Rebel Without a Pause Pt. 6
After tapping Jimbo
Jimbo: This candy tastes even sweeter because it was stolen. But a little melted. Note to self – next time steal some napkins.
Skinner: Jimbo Jones, why are you enjoying yourself outside of school when you should be hating yourself inside of school?
Jimbo: Principal Skinner? What are you doing off school grounds? This is like seeing a polar bear in the desert.
Skinner: Don’t get smart with me young man. Get smart with your teacher. See, that’s the kind of cleaver word play you should be learning right now… in class!
Jimbo: I got you, but you’re not going to get me. So long, Principal Sucker!
Skinner: Ooh, he’s pretty good with the wordplay already.

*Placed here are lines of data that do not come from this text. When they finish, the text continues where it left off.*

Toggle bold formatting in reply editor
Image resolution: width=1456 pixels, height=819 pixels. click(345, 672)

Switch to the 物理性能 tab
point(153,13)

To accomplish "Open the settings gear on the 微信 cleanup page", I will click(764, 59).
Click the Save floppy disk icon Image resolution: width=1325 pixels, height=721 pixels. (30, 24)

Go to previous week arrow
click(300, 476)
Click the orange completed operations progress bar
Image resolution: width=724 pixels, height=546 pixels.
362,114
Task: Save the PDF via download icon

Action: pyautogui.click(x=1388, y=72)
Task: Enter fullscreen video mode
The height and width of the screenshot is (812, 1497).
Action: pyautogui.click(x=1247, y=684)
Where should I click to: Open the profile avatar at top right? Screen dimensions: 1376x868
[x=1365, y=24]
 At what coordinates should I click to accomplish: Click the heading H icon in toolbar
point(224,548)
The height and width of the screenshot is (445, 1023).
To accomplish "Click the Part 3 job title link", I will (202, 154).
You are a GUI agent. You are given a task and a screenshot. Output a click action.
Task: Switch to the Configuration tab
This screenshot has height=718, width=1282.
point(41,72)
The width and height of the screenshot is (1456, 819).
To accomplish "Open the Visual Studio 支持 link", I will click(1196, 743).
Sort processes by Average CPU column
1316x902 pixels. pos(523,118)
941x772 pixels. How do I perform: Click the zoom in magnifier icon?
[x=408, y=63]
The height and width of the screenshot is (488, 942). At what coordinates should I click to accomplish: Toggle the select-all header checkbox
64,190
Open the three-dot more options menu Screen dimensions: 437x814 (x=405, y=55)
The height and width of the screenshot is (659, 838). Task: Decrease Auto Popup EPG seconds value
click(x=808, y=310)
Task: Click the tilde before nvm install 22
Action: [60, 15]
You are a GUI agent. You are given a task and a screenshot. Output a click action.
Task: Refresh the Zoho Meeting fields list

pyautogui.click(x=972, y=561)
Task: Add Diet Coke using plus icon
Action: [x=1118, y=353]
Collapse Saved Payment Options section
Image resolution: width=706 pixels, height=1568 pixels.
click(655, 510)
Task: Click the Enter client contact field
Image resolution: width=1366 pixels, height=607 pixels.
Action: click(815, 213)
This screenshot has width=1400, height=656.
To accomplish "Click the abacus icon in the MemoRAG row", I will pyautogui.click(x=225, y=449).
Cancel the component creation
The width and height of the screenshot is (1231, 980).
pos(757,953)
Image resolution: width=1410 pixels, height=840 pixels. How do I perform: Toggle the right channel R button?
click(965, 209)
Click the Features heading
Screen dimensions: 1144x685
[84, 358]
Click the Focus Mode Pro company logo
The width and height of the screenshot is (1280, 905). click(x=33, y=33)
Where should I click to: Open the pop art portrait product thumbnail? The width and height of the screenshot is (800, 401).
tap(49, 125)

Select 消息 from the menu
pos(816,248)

Make Jimbo Skateboard– 24hrs
Rebel Without a Pause Pt. 7
After tapping Jimbo
Jimbo: Theft, animal cruelty, avoiding authority – and my guidance counselor said I couldn’t be productive. A day this good, I should probably thank the big man upstairs. Oh wait, he’s out of town. Oh well, I’ll thank God instead, just to cover my bases.
Make Jimbo Sneak into Church– 4hrs
Lisa: Is that Jimbo coming out of church? Jimbo, you show no respect for authority except the biggest authority there is?
Jimbo: A life without faith is a hollow and empty life. Plus I swiped these sweet organ pipes. I hear organs are worth a fortune on the black market.
And with that the Jimbo Jones questline is complete! What did you think?